Task to carry out: Please arrange the data from the line containing "Describe the element at coordinates (1922, 127)" up to and including the line containing "All Filters &" as a numbered list, leaving out blank lines.

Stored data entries
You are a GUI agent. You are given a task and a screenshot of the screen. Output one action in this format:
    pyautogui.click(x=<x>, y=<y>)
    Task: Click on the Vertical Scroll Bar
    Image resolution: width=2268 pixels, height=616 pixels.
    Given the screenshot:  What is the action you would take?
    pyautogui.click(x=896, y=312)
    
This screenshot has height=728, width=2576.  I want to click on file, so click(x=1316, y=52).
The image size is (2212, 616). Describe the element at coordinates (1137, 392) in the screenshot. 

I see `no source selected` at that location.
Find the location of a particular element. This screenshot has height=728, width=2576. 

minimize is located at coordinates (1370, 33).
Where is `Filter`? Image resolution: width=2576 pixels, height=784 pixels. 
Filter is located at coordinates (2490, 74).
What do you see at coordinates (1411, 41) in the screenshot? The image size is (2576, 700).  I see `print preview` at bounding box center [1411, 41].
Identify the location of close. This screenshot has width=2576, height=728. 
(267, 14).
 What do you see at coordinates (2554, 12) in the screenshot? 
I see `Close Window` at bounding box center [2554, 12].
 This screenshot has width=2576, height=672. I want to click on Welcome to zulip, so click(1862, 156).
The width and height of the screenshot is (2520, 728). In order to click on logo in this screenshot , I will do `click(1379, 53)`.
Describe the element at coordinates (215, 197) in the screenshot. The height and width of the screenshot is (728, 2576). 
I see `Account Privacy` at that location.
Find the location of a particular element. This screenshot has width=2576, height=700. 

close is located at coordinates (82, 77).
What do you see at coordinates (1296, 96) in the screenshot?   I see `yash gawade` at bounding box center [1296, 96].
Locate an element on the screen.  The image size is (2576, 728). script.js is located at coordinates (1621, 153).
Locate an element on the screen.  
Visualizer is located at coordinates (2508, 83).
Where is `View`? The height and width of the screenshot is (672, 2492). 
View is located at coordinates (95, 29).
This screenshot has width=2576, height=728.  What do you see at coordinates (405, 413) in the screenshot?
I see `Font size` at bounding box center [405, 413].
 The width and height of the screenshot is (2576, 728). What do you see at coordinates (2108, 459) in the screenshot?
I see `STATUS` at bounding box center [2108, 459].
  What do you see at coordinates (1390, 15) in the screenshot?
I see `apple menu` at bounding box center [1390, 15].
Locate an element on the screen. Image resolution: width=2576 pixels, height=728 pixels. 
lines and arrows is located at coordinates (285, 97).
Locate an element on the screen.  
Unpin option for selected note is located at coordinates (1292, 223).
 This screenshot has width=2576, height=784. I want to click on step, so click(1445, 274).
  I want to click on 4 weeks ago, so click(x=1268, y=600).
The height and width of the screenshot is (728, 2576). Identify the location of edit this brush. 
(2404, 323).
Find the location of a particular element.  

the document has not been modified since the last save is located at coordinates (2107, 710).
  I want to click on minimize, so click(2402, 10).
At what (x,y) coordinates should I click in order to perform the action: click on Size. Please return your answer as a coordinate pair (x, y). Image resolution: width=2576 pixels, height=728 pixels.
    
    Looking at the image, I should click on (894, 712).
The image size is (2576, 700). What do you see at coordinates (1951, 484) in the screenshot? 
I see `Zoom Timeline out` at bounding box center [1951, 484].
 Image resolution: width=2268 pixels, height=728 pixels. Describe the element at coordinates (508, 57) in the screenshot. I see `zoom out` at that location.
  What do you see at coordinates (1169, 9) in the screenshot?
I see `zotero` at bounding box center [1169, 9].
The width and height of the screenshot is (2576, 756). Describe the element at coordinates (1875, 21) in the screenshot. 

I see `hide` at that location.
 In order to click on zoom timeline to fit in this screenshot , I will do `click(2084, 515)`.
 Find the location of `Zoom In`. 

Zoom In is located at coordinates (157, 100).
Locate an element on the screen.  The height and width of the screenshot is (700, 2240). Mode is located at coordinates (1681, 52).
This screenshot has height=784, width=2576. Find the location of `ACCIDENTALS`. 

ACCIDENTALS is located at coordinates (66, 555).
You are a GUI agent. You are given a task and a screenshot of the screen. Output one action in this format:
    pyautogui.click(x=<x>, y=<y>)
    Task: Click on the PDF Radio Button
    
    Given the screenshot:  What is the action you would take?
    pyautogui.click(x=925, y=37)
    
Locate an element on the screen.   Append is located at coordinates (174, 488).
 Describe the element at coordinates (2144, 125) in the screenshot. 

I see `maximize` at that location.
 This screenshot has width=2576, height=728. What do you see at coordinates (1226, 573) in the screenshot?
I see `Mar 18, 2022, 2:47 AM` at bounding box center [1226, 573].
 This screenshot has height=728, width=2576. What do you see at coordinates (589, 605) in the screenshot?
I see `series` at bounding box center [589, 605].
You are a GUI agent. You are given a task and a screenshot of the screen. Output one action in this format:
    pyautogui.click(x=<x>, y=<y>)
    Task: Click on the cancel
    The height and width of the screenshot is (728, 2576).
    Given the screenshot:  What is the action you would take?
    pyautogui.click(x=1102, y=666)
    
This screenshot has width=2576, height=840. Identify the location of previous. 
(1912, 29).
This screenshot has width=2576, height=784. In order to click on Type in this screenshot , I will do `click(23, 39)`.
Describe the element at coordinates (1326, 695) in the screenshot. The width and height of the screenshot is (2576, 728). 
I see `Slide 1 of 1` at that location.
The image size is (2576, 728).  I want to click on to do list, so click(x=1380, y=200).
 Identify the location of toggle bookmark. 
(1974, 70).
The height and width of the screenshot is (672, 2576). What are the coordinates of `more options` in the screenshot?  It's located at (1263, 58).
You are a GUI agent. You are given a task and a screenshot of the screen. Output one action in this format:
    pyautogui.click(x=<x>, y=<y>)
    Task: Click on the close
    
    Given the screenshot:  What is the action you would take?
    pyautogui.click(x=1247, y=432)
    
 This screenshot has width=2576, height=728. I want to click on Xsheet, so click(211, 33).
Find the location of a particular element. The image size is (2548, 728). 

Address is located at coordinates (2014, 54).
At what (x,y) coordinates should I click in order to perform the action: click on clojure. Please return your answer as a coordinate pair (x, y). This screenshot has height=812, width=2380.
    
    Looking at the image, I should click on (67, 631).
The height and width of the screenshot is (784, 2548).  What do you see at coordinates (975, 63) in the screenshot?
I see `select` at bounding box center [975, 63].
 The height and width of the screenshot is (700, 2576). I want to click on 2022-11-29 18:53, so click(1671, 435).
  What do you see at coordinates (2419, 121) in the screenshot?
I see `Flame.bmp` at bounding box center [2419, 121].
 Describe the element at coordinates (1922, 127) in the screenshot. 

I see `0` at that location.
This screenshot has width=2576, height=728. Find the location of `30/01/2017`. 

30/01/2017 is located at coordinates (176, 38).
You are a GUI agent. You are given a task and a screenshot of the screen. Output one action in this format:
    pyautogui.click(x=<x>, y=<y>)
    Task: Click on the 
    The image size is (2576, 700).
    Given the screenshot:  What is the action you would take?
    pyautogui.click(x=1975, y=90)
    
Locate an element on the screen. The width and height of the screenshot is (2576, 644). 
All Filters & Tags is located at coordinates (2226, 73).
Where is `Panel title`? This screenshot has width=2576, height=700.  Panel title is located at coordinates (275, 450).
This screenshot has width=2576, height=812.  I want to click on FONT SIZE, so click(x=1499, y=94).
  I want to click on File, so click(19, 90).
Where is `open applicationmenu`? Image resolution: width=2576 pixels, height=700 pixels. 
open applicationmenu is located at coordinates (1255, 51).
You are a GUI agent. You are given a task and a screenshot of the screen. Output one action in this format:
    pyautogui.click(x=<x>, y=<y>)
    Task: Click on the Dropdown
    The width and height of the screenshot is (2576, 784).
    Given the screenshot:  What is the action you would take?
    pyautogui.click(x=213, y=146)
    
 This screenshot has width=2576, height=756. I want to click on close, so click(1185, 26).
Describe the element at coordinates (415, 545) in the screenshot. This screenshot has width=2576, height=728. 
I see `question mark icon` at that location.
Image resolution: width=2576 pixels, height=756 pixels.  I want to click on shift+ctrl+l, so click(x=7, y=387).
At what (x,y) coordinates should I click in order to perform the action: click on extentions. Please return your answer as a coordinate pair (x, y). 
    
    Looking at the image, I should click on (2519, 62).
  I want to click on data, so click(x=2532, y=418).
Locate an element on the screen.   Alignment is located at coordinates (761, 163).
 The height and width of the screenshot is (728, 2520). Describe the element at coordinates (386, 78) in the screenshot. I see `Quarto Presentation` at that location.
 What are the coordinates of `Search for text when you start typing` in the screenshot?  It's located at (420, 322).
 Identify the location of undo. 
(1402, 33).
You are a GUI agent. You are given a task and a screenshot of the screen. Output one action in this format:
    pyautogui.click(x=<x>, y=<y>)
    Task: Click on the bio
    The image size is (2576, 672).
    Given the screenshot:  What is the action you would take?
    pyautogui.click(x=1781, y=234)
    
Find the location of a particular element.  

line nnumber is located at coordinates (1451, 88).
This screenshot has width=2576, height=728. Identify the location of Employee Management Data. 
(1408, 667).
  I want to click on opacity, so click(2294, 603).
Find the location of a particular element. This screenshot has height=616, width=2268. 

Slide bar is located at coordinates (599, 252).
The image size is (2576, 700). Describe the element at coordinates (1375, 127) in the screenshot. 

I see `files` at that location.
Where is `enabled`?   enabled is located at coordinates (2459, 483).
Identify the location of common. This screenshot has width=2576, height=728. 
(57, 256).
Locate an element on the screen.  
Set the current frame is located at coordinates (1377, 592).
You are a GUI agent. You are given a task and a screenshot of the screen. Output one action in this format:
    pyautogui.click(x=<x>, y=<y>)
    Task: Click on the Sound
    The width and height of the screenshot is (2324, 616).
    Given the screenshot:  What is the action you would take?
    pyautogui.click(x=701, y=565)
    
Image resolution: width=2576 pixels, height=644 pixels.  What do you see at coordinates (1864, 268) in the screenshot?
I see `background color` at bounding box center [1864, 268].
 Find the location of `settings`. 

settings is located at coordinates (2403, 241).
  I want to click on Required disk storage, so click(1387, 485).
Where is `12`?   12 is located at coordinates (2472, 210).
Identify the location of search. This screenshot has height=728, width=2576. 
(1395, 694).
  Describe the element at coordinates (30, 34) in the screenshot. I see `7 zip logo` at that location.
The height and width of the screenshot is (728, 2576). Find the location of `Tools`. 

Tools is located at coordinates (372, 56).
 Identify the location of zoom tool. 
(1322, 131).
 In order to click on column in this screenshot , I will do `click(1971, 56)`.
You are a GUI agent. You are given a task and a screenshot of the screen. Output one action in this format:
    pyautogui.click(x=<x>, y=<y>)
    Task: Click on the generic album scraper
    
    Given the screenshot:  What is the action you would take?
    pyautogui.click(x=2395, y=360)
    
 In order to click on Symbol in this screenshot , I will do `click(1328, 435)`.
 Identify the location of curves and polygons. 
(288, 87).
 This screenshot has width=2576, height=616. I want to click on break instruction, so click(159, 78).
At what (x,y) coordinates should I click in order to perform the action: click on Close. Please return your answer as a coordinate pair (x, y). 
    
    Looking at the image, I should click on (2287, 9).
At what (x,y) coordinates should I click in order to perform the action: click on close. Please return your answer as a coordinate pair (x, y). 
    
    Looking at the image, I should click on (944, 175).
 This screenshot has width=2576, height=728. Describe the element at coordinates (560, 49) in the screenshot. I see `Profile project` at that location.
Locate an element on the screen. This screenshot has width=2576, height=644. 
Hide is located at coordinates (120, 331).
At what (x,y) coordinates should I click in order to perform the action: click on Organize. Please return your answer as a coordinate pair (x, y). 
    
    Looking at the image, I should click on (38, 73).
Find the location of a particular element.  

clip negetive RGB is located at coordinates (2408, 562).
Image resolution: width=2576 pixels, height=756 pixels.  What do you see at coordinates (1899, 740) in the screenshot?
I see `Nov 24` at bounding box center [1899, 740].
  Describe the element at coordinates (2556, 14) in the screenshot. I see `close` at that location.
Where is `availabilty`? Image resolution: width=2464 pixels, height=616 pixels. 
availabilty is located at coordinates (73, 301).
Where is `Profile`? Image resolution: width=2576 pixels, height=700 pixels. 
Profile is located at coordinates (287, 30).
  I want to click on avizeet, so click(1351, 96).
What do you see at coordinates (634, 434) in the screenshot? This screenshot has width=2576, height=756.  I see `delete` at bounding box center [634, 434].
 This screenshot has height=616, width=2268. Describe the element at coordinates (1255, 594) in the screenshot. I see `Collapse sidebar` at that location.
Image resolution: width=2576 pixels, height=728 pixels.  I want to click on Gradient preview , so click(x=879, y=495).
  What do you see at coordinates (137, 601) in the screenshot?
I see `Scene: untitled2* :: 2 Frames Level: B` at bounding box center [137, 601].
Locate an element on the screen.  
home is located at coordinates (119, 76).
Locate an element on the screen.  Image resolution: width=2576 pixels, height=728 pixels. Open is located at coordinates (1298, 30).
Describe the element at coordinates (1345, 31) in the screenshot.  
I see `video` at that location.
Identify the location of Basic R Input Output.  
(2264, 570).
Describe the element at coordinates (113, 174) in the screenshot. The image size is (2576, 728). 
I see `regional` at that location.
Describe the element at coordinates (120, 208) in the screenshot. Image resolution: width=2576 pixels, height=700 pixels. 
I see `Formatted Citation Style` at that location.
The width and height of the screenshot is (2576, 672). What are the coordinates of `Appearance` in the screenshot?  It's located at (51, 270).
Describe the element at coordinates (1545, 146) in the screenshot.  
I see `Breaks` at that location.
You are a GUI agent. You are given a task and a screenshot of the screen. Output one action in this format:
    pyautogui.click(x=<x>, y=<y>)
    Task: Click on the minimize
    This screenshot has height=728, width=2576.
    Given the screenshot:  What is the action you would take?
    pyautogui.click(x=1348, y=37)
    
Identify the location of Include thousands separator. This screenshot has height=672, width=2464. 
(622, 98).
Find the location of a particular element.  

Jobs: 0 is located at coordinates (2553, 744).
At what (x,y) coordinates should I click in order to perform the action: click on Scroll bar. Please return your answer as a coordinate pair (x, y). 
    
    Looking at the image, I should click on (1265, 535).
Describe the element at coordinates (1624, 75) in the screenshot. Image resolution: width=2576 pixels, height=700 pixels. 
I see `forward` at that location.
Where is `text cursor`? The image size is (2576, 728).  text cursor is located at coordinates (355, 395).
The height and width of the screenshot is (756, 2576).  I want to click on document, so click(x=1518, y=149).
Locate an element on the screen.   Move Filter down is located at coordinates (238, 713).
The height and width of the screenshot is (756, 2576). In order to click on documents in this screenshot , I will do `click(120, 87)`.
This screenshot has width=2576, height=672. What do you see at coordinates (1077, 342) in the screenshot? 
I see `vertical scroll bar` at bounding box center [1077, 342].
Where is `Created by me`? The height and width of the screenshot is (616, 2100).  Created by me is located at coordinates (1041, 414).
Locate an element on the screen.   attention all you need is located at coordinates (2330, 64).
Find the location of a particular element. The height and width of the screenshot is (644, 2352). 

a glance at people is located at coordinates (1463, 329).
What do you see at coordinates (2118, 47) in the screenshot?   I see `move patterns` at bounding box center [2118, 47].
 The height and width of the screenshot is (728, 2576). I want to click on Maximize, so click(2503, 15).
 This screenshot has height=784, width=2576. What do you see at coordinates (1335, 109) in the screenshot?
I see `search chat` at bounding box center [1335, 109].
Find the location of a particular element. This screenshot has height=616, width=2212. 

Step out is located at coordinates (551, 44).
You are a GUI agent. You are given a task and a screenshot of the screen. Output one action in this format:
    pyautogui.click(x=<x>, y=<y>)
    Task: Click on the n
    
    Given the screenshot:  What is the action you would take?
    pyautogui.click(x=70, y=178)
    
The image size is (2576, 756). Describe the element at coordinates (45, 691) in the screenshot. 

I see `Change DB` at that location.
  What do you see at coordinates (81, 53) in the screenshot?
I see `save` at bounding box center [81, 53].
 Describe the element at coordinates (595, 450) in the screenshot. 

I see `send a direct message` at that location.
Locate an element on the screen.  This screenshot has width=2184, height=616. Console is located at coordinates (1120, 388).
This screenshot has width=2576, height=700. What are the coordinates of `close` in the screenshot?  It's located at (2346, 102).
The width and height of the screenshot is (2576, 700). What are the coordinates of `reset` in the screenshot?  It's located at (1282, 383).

Reply:
1.  Describe the element at coordinates (1922, 127) in the screenshot. 
2. I see `0` at that location.
3. This screenshot has width=2576, height=728. Find the location of `30/01/2017`. 
4. 30/01/2017 is located at coordinates (176, 38).
5. You are a GUI agent. You are given a task and a screenshot of the screen. Output one action in this format:
6.     pyautogui.click(x=<x>, y=<y>)
7.     Task: Click on the 
8.     The image size is (2576, 700).
9.     Given the screenshot:  What is the action you would take?
10.     pyautogui.click(x=1975, y=90)
11. Locate an element on the screen. The width and height of the screenshot is (2576, 644). 
12. All Filters & Tags is located at coordinates (2226, 73).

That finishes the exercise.